Local teacher lobbying Congress

 

Dowagiac substitute teacher Jennifer White heads to Capitol Hill Saturday to lobby Congress March 4-6, including U.S. Rep. Fred Upton, about arthritis.

White, 39, of Sister Lakes, was diagnosed with the disease when she was 3.

“A lot of people think it’s an old person’s disease,” she said Wednesday. “For me, I was shy and hated it. I didn’t know anyone like me.”

Classmates teased her.

Arthritis is an inflammation of one or more joints, which are where two bones meet.

There are more than 100 types of arthritis, which causes joint pain, swelling, stiffness and limit movement.

An estimated 1.3 million people in the United States have rheumatoid arthritis.

That’s almost 1 percent of the nation’s adult population. Nearly three times as many women as men have the disease. It most commonly begins between ages 30 and 60. It often occurs later in life for men.

White, who moved to this area two years ago from northwest Indiana, has endured 10 surgeries since age 14. She has 14 artificial joints in her hands. Another surgery is set for next month.

This will be her first time attending the 15th annual advocacy summit. She has been active with the Arthritis Foundation for seven years, starting with walks which take place from California to Indianapolis and Grand Rapids.

In 2010, she served as the national spokesperson. She teaches elementary grades and some middle school.

Arthritis advocates are promoting The Patients’ Access to Treatments Act of 2012 (H.R. 4209), introduced by Rep. David B. McKinley, R-W. Va., and Rep. Lois Capps, D-Calif., last March 19.

This bill would limit co-payment, co-insurance or other cost-sharing requirements insurance plans require for “specialty” medications.

By reducing out-of-pocket costs, this legislation would make access to innovative and necessary medications more available to patients with chronic, disabling or life-threatening conditions.

White said her infusions cost $10,000 a month, of which health insurance covers but 80 percent. She said arthritis costs the U.S. economy more than $86 billion a year.

“I know kids a year old whose parents give them shots twice a month,” she said.

Pills, shots or intravenous infusions “make you feel better,” White said, “but it’s a double-edged sword because there are side effects, like cancer.”

White said her group also wants Congress to know doctors should specialize in pediatric rheumatology because 300,000 kids have it, but 11 states have no such specialists and seven have only one.

Michigan’s nearest is one in Kalamazoo, she said.

With rheumatoid arthritis, the immune system, designed to protect health by attacking foreign cells such as viruses and bacteria, instead go after the body’s own tissues, specifically the thin membrane that lines the joins.

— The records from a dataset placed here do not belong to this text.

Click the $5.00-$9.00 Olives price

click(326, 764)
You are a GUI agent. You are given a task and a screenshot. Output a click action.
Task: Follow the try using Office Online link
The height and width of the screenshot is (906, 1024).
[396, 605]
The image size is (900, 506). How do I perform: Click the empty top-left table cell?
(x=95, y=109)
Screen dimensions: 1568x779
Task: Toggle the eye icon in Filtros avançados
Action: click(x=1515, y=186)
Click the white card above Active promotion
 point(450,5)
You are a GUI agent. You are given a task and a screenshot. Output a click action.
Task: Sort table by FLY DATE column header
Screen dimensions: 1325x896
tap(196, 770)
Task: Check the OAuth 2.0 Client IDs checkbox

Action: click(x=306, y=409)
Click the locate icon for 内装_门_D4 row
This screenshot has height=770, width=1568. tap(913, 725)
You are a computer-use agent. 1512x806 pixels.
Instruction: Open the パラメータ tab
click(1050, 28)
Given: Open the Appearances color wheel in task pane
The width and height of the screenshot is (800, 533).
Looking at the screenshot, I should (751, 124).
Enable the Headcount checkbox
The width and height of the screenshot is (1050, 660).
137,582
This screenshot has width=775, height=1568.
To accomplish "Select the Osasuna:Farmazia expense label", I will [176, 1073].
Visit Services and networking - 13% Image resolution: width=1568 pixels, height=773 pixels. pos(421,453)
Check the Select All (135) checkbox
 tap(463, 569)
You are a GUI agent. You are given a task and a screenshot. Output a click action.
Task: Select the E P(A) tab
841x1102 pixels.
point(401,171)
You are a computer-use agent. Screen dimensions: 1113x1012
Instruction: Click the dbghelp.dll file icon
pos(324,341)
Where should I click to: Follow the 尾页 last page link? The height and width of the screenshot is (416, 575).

Fluid builds up in joints, causing pain and inflammation that’s systemic — it can occur throughout the body.

Cause is unknown, though most scientists agree a combination of genetic and environmental factors is responsible.

Researchers have identified genetic markers that cause a tenfold greater probability of developing it. Researchers are also looking at infectious agents, such as bacteria or viruses, which may trigger the disease in someone with a genetic propensity for an incurable disease which can affect organs and vision.

White said, when she was young and lived on her dad’s Marine base in North Carolina, she tripped and fell in a rabbit hole, leaving her in pain too intense to continue tumbling in gymnastics, so her mom took her to the doctor.

She and her husband, James, have a son, Logan, in third grade. He doesn’t have it.